Water in the Atmosphere

Overview

This lecture explains the behavior and importance of water in the atmosphere, including phase changes, humidity concepts, the water cycle, cloud formation, cloud types, and precipitation.

Water Phases and Heat Transfer

• Water exists in all three phases (solid, liquid, gas) near Earth's surface.
• Ice has a highly ordered lattice structure held by strong intermolecular forces.
• Melting changes solid ice to liquid water, requiring latent heat of fusion (336 J or 80 cal/g).
• Vaporization (liquid to gas) requires latent heat of vaporization (2,260 J or 600 cal/g).
• Sublimation (solid directly to gas) uses 2,594 J/g (latent heat of fusion + vaporization).
• Reverse processes (condensation, freezing, deposition) release the same amount of latent heat.

Measuring Water Vapor in the Atmosphere

• Humidity: amount of water vapor in air at a given time.
• Dewpoint temperature: temperature air becomes saturated and condensation begins.
• Specific humidity: ratio of water vapor weight to total air plus water vapor weight.
• Relative humidity: ratio of actual water vapor to maximum possible at that temperature.
• Warmer air holds more water vapor, so relative humidity decreases with rising temperature even if water content stays the same.

The Hydrologic Cycle

• Water is continuously cycled between atmosphere, land, ocean, and plants.
• Greatest water transfer: ocean evaporation and ocean precipitation.
• Precipitation: any water type falling from atmosphere to surface.
• Transpiration: water vapor released from plant leaves.
• Evapotranspiration: combined evaporation and transpiration from land and plants.
• Runoff: water not evaporated moves via streams to oceans.
• Infiltration: water soaks into ground, becoming groundwater.
• The water cycle is a closed system; Earth neither gains nor loses water.

Cloud Formation and Types

• Clouds form when air is saturated (usually by cooling to the dewpoint) and condensation nuclei are present.
• Condensation nuclei include clays, sea salt, and pollution particles.
• Three major cloud types:
  • Stratus: low, flat, layered; can be called nimbostratus if producing precipitation.
  • Cumulus: puffy, thick, often tall; cumulonimbus refers to very tall, storm-producing variants.
  • Cirrus: high-altitude, thin, wispy; composed of ice crystals.

Interpreting Cloud Names

• "Strato" = layered/flat; "cumulus" = puffy/fluffy; "cirro" = high; "alto" = middle altitude.
• Examples: altostratus (mid-altitude layered), stratocumulus (low puffy), cirrocumulus (high puffy).
• Cumulonimbus are tall, multilevel, produce extreme weather like thunderstorms.

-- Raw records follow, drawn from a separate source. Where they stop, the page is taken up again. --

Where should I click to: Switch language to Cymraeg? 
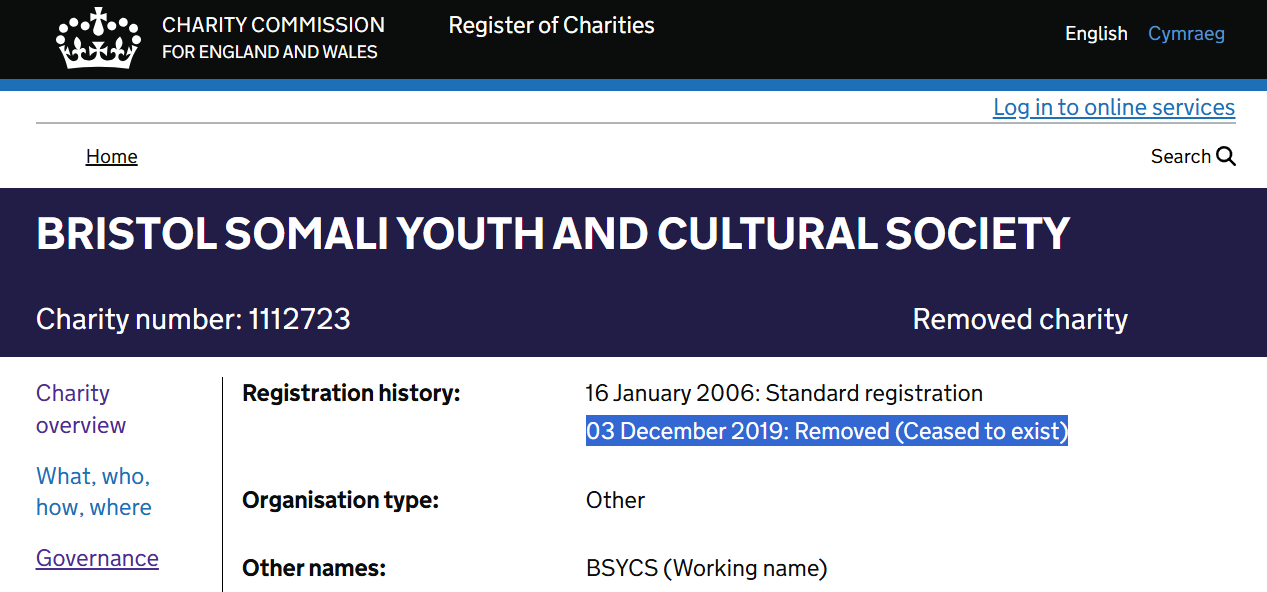(x=1186, y=34)
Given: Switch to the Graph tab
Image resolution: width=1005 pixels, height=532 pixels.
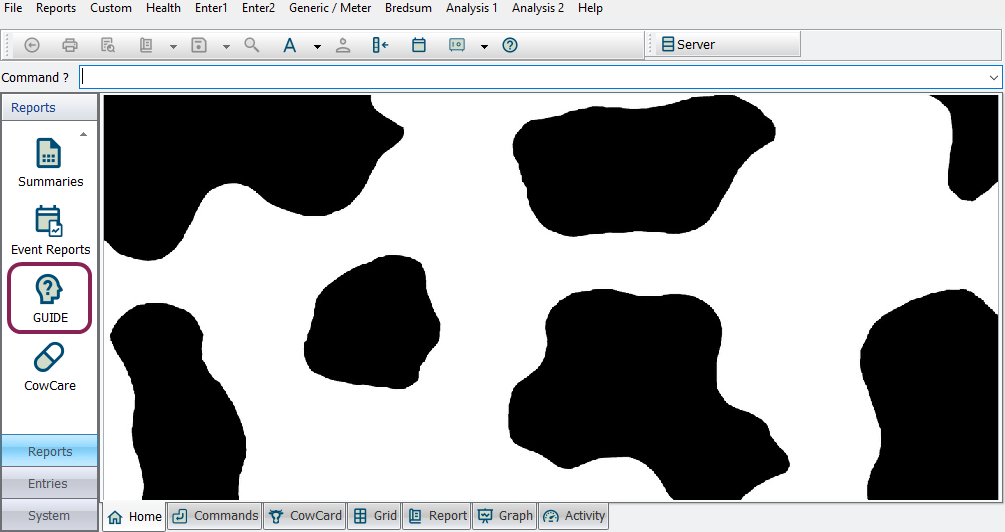Looking at the screenshot, I should pos(505,516).
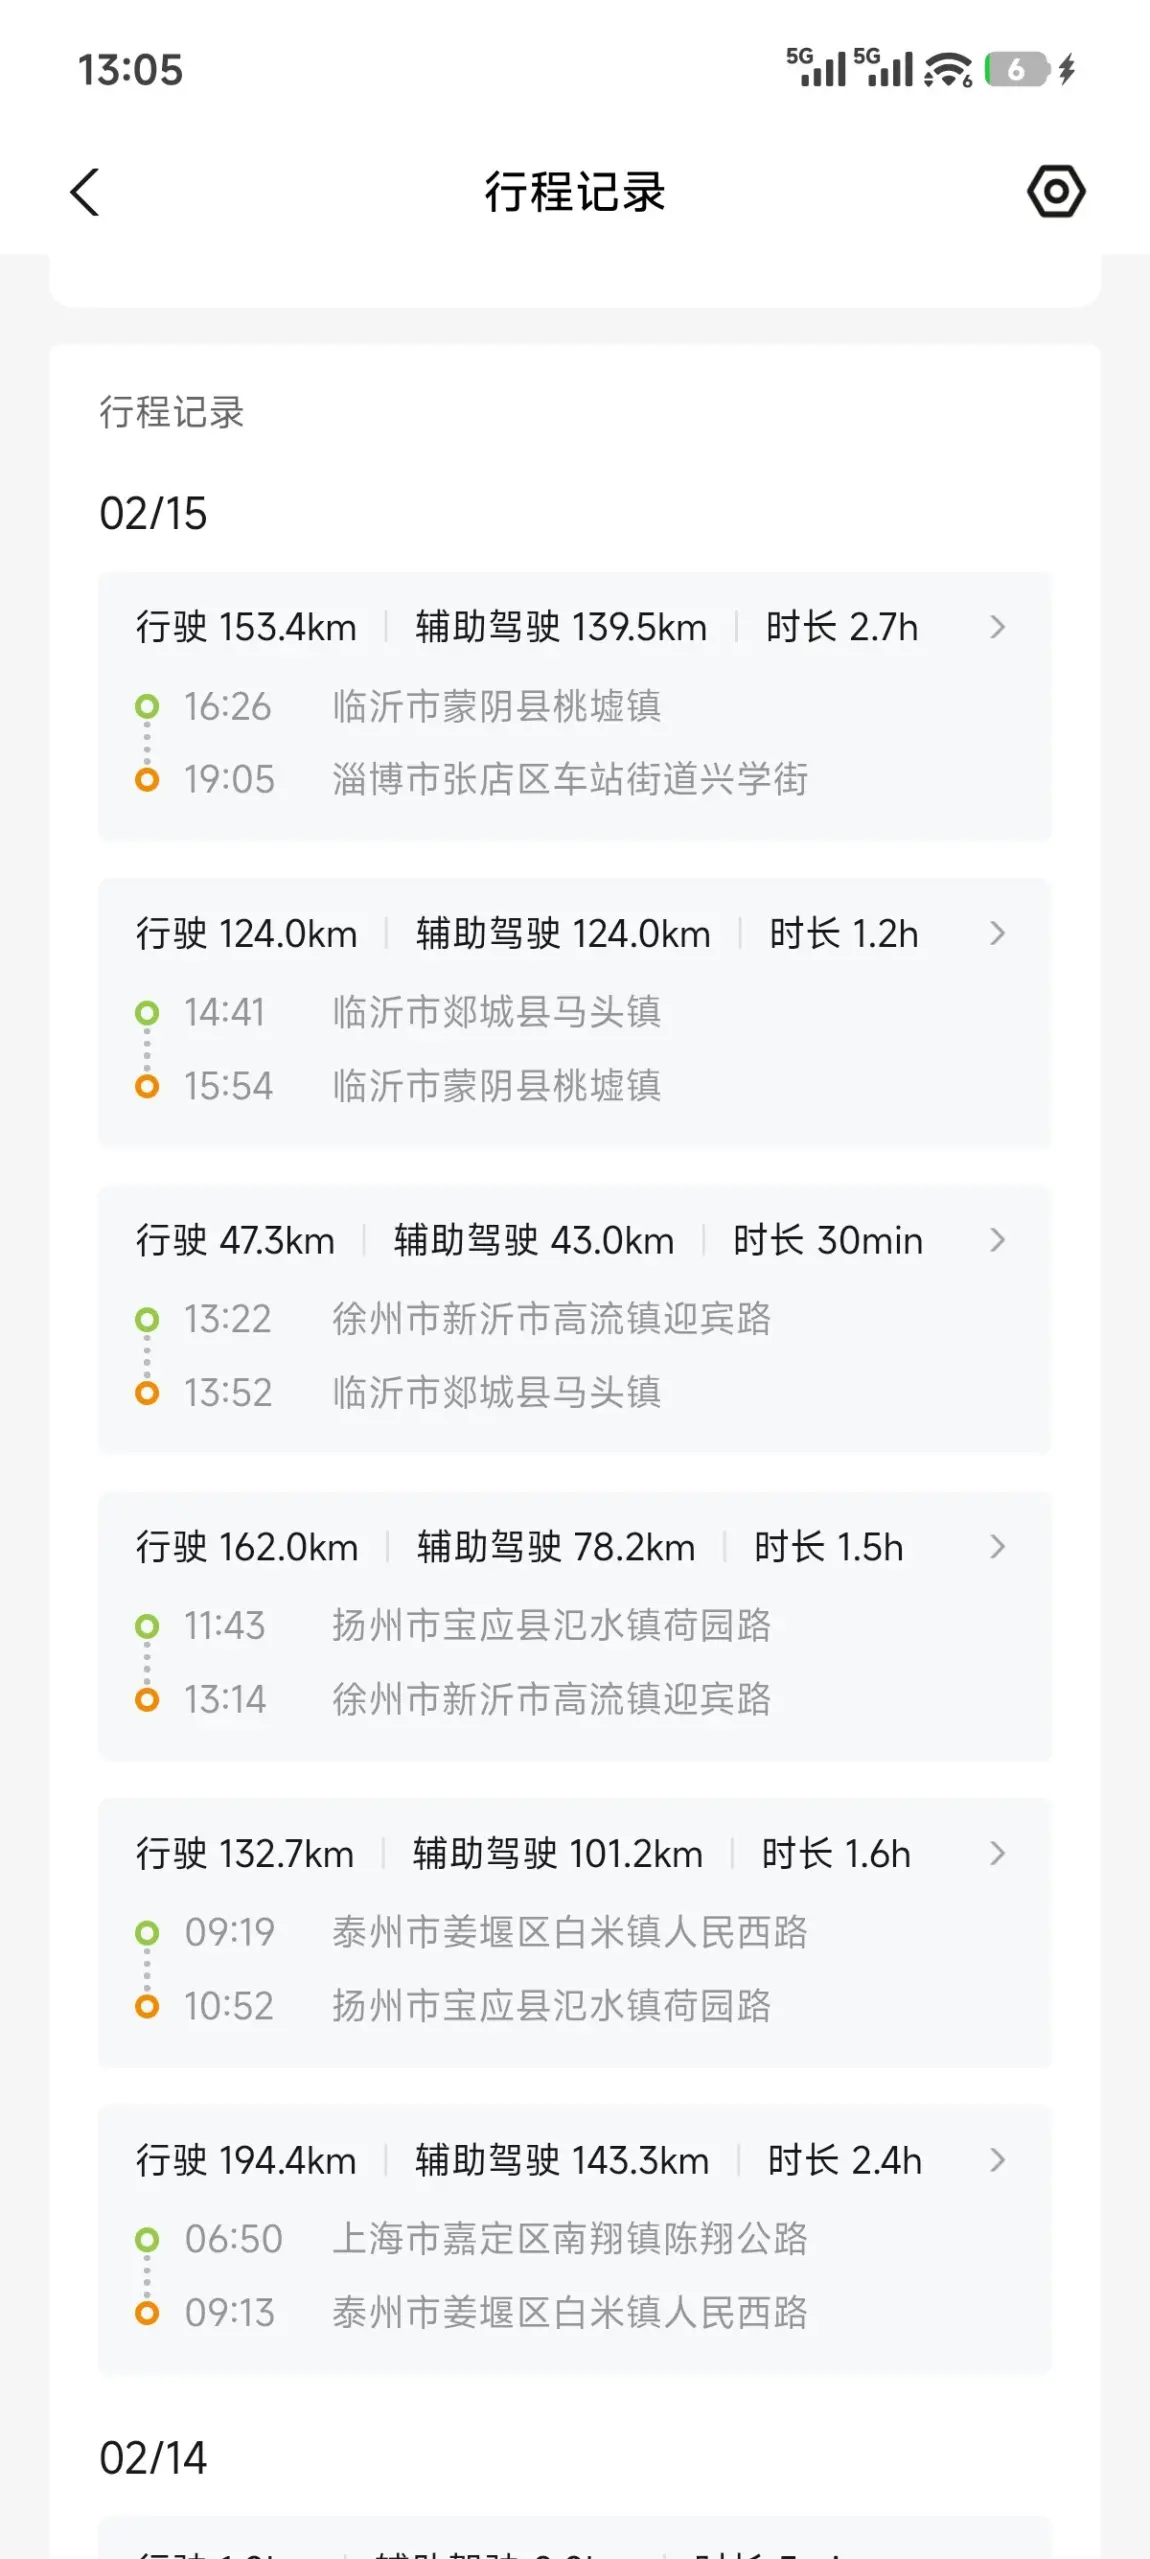Open trip from 扬州市宝应县氾水镇荷园路 at 11:43
This screenshot has width=1150, height=2559.
click(551, 1626)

Precipitation and Associated Hazards

• Not all clouds produce precipitation; droplets/ice must grow large enough to fall through unsaturated air.
• Precipitation types: rain, freezing rain, sleet, snow, each formed by temperature variations during descent.
• Hazards: flooding (rain), icy roads/structures (freezing rain, sleet), blizzards (snow, cold).

Key Terms & Definitions

• Latent Heat of Fusion — heat required to melt a solid.
• Latent Heat of Vaporization — heat required to vaporize a liquid.
• Humidity — amount of water vapor in the air.
• Dewpoint Temperature — temperature at which air is saturated.
• Specific Humidity — ratio of water vapor weight to air+vapor weight.
• Relative Humidity — percent of maximum water vapor air can hold at a temperature.
• Condensation Nuclei — small particles for water vapor to condense onto.
• Precipitation — water in any form falling from atmosphere to surface.

Action Items / Next Steps

• Review cloud types and associated prefixes/suffixes.
• Prepare for detailed discussion of precipitation and weather hazards in future lessons.